I was very good at what I did.
I had a track record.
I had been doing this for many years.
If you had the knowledge that I had,
the experience that I had,
and you know the truth
about the testing and the flaws,
it was almost a cakewalk, actually.
-A cakewalk?
-Yeah.
-To beat the system?
-To beat the system.
-To cheat?
-To cheat.
One year to the day
that A-Rod got suspended,
I get arrested by the DEA.
[reporter] Biogenesis founder Tony Bosch
has surrendered
to the DEA this morning.
[man] Charges have been filed
against Anthony Bosch,
one of the original founders
of Biogenesis of America,
and six other individuals
for their alleged involvement
in the illegal distribution
of performance-enhancing drugs
to minors, to professional athletes,
and to others.
Tony Bosch is not a doctor.
Tony Bosch is a drug dealer.
[man] In addition to Anthony Bosch,
Jorge "Ugi" Velazquez, a distributor
of black market testosterone
and a Bosch supplier.
[Elfrink] Turns out the prosecutors
weren't all that interested
in the drugs he sold
to Major League Baseball players.
He really ended up taking a fall
for all those high schoolers.
The dozens of high school athletes
who would come in with their parents
and buy steroids and human growth hormone
to try to get ahead
on their school teams.
It was an incredibly dangerous
and stupid thing to do.
And that's what Tony Bosch
ended up going to federal prison for.
[reporter] Anthony Bosch,
the former owner of Biogenesis,
sentenced to four years in federal prison
today for his guilty plea,
back in October, to conspiracy
to distribute testosterone
to athletes from the now closed clinic
in Coral Gables.
I'm very sorry for all the harm
that this has caused everybody involved,
my family, my friends.
[speaking Spanish]
[man] Judge Darrin Gayles,
in giving Bosch no leniency
for his cooperation
with Major League Baseball,
cited the fact that Bosch,
in his drug distribution ring,
had injected teenagers with PEDs.
Bosch also had his bail revoked
four months ago
after testing positive for cocaine.
The people who were responsible for this,
were they held accountable?
Not all of them.
These were people who were fall guys,
as far as I'm concerned,
that got arrested.
[camera clicking]
[Gomez] I have a son playing
Minor League ball.
If he is going up against roided-out guys,
he is at a distinct disadvantage.
If he's not good enough
because the other player is simply better,
that's fine.
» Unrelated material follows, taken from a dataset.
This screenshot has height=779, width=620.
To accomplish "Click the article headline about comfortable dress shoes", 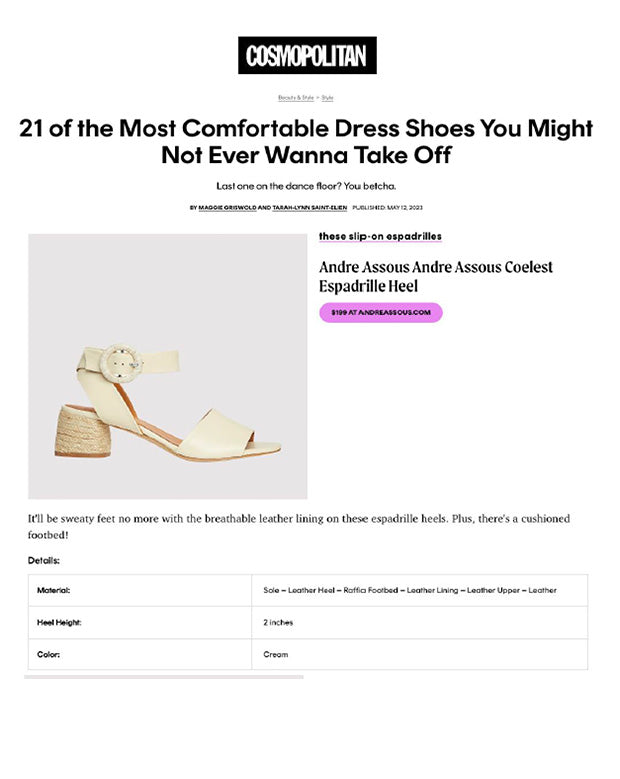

You can live with that.
But if somebody is roided out
and that's why they're succeeding,
and beating you, and all of a sudden,
you're out of the game
because your numbers
have suffered because of that,
that's wrong.
[Fischer] The fact
that University of Miami
didn't even want to address this,
the fact that his name
is still on the side of that stadium,
Alex Rodriguez Park,
what message in the world
does that send to any student
that goes to that university?
[Bosch] There's a saying that says,
"Never meet your heroes
because they'll break your heart."
And I think that's basically
what happened.
Yes, I still love the game.
I'll still watch a baseball game,
and I'll coach from my seat
at home, you know.
But you know, it took that mystique out.
It took that mystery away.
[Elfrink] In hindsight,
it really is incredible
that the biggest steroid scandal
in sports history
exploded so quickly
over such a tiny amount of money.
I mean, it was really
one month's worth of time over $4,000
that sparked this entire thing.
I mean, it's not the most
believable story.
But then again, I couldn't...
You know, you can't make this shit up.